在王村,中秋节也不叫“中秋节”的,叫“八月十五”。这也恰恰是和农耕时代人们过日子翻日历看“黄道”相匹配的。
八月十五“炕”月饼,八月十六走亲戚。这是王村每年的惯例。
炕在王村词典上是一个典型的名词动用:炕油馍,炕月饼。都是它。
炕月饼的锅是平时做饭用的大地锅。锅里一次能炕上七八个月饼,还得有个坐在地锅前面负责添柴烧火的——未必是丫头,再加上面案上两三个揉面制作月饼胚子的。——炕月饼是一个很能体现团队合作精神的工作。母亲每次召集来的也都是平时关系亲睦的女邻,她们叽叽喳喳,嘻嘻哈哈,一边做事,一边聊天,仿佛在开“同好会”。
我年纪虽小,也愿意参与其中。炕月饼的工程里,我最喜欢做的是两件事:偷吃馅料和压花纹。

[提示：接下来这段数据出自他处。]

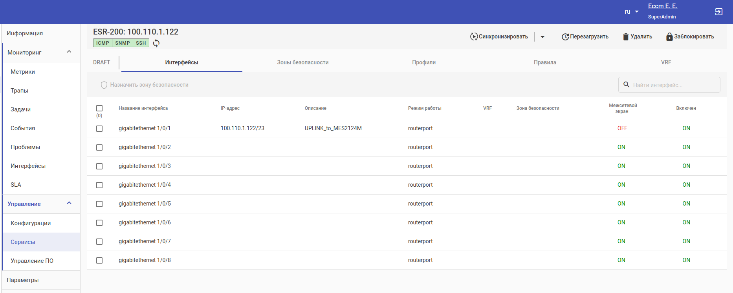Click the Перезагрузить reload icon
The image size is (733, 293).
point(565,36)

面月饼的馅料是用炒熟的芝麻和红糖搅拌而成,又甜又香的气味在空气中飘来飘去,惹得人流口水。我总是瞅准机会,趁大人不注意,用小勺子偷偷往嘴里运。压花纹是一个细致的活计,要准备好模具,酒瓶盖,麻梭(一种被王村人民叫做“大麻”的麻属植物的果实),我是负责提供模具的,偶尔得母亲恩准还能拿个麻梭或瓶盖在光秃秃的月饼胚子上小试身手。实在找不到这两种最佳模具的时候,母亲干脆直接用碗口来压花纹,一只碗倒扣在月饼胚子上,来回循环交错,线条缭绕,压出来的图形也小有意趣。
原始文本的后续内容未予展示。